Lyric Concerto for Flute and Orchestra
Pulizter Prize-winning composer and pianist William Bolcom was born in Seattle, Washington, in 1938. Exhibiting early musical talent, he entered the University of Washington at age 11, studying composition with John Verrall and piano with Berthe Poncy Jacobson, and earning his B.A. there in 1958. During this time, he performed solo piano and chamber music concerts in the Seattle area as well as throughout the Northwest.
Further studies followed with Darius Milhaud at Mills College in California and in Paris at the Conservatoire de Musique. He completed his doctorate in composition at Stanford University in 1964, where he studied with Leland Smith. Returning to the Paris Conservatoire in 1964, he won the Second Prize in composition in 1965. While in Europe he began writing stage scores for theaters in West Germany, and continued to do so at Stanford University, in Memphis, Tenn., at Lincoln Center/New York, the Yale Repertory Theater, and others.
Recent premieres of Bolcom's music cover a broad range, including: a Symphonic Concerto for the Met Orchestra premiered at Carnegie Hall, May 19, 2002; a Piano Quintet written to honor Isaac Stern's 80th birthday, premiered by Stern, members of the Emerson Quartet, and pianist Jonathan Biss in Washington, D.C. on March 10, 2001; A View from the Bridge, an opera commissioned by the Lyric Opera of Chicago and premiered there on October 9, 1999 (in December 2002 the Metropolitan Opera will present seven performances); and the Sixth Symphony, commissioned by the National Symphony Orchestra, premiered in February 1998 by the NSO, Leonard Slatkin conducting.
Future works commissioned include A Wedding, an opera based on Robert Altman's movie (with libretto by Arnold Weinstein), which will be premiered at the Lyric Opera of Chicago in December 2004.
Bolcom's Lyric Concerto was commissioned by the Koussevitzky Music Foundation and the Barlow Endowment for Music Composition for flutist James Galway, conductor Leonard Slatkin, and the Saint Louis Symphony. The dedicatees gave the premiere in October 1993.
This concerto was custom designed for Galway, from the nimble charm of the opening "Leprechaun" movement to the jazzy tailored finale, "A Bespoke Rondo." Bolcom even quotes an Irish folk song, "May Morning Dew," from County Galway, in the middle movements.
The concerto is lyrical indeed in its profusion of tunes, revealing the composer's characteristic wit and affection for popular music. But it is a dancing concerto as much as a singing one. "Leprechaun" leaps into immediate action. The solo part scampers along in a haunted hurry through a classically balanced scenario.
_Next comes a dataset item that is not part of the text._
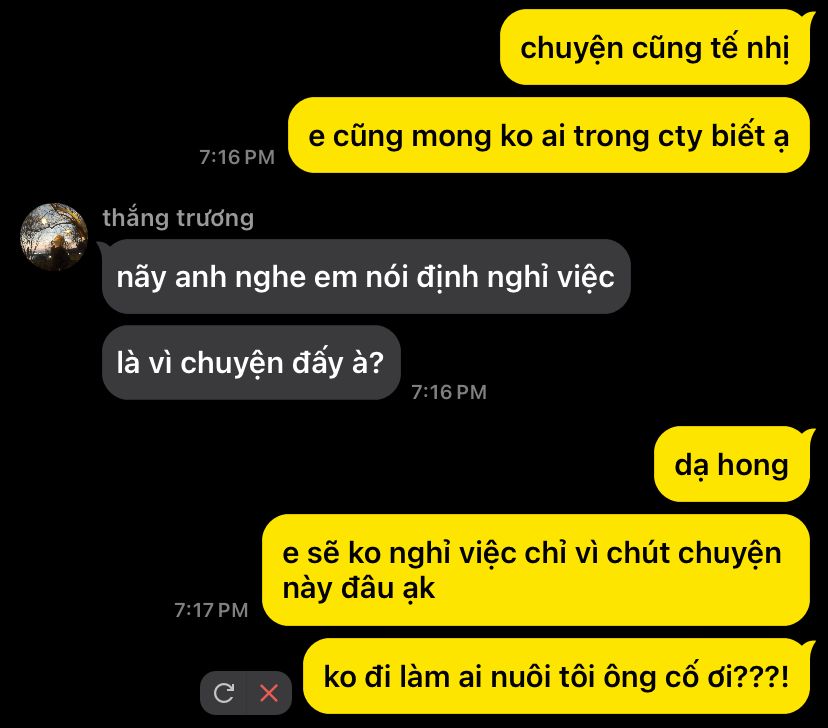828x728 pixels.
Task: Click the word 'nghỉ việc' in gray bubble
Action: click(x=551, y=278)
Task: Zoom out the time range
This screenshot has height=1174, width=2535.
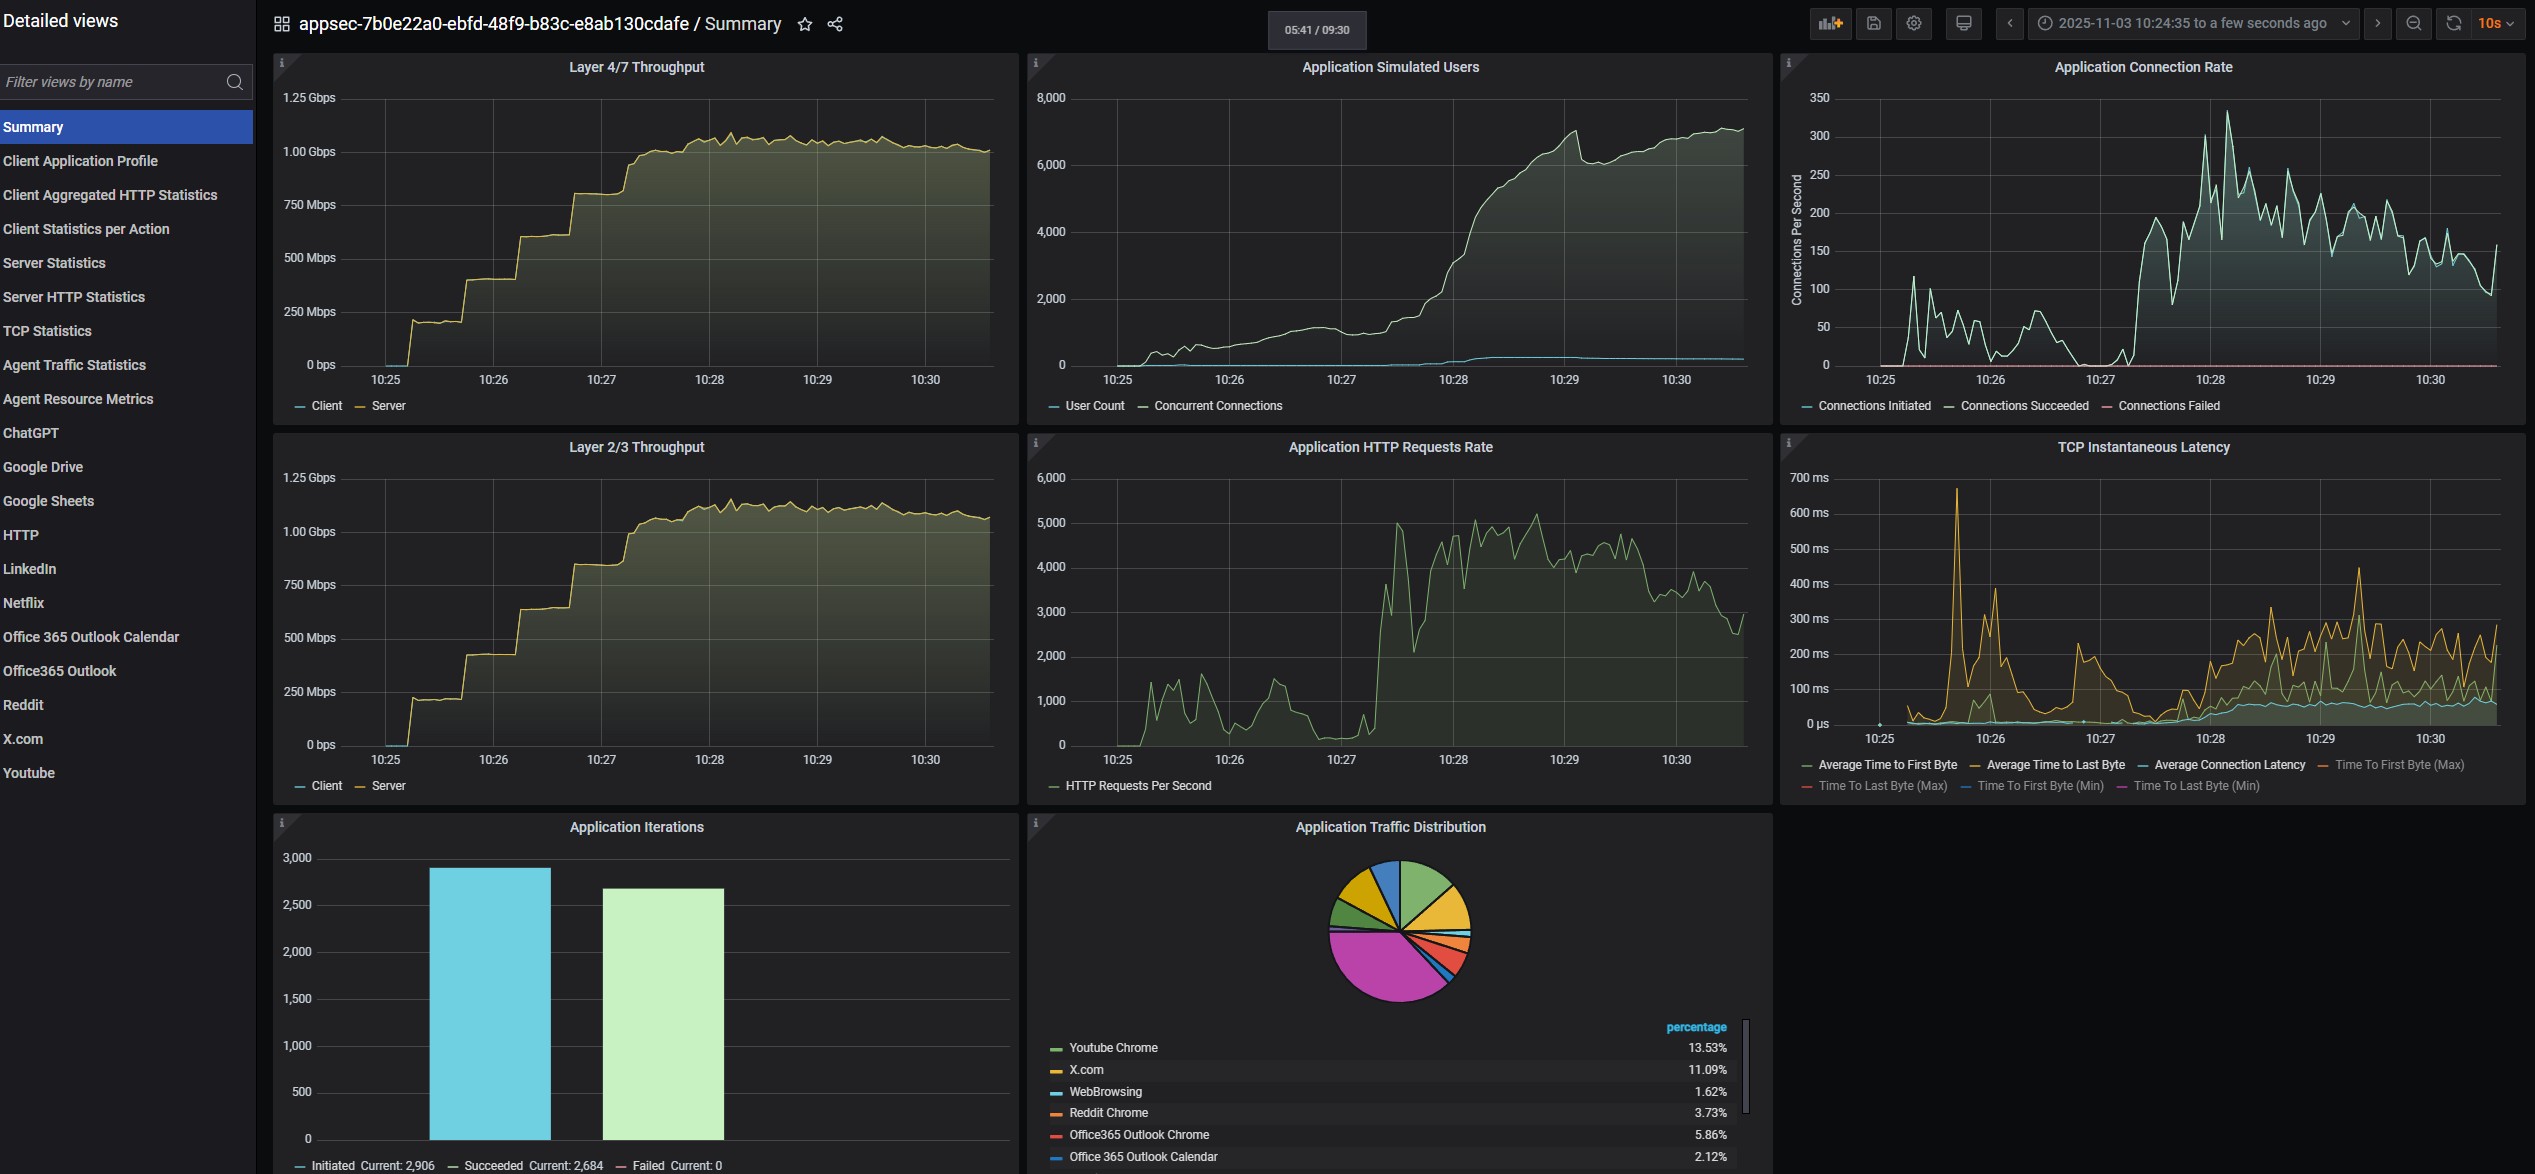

The orchestra - which has piccolo and alto flute, but no standard flute to be confused aurally with the protagonist - provides some of its own solo interaction in a fey texture very much like a Mendelssohn scherzo.
The second movement, "Waltz-Clog," is Bolcom's updated take on the classical minuet and trio form. Here a New York waltz surrounds a sort of stomping jig, with a folk song counter-melody and a little solo cadenza before the close. The slow movement is a decidedly troubled reverie for the soloist, recalling the folksong from the second movement against a glazed background of still string chords.
The finale opens with a jaunty rag, reminding us of Bolcom's abundantly expressed fascination with that style. He transforms this into a manic salute to Dizzy Gillespie and bebop, "Bebopo-gorrah: Tombeau de Diz." A crooning beguine introduces a new section, soon jolted out of its supple rhapsodizing by timpani, bongos, and snare drum. There are references to material from earlier movements, as Bolcom explores traditional architectural devices as eagerly as he reinterprets vernacular styles.
-- John Henken serves as Director of Publications for the Los Angeles Philharmonic.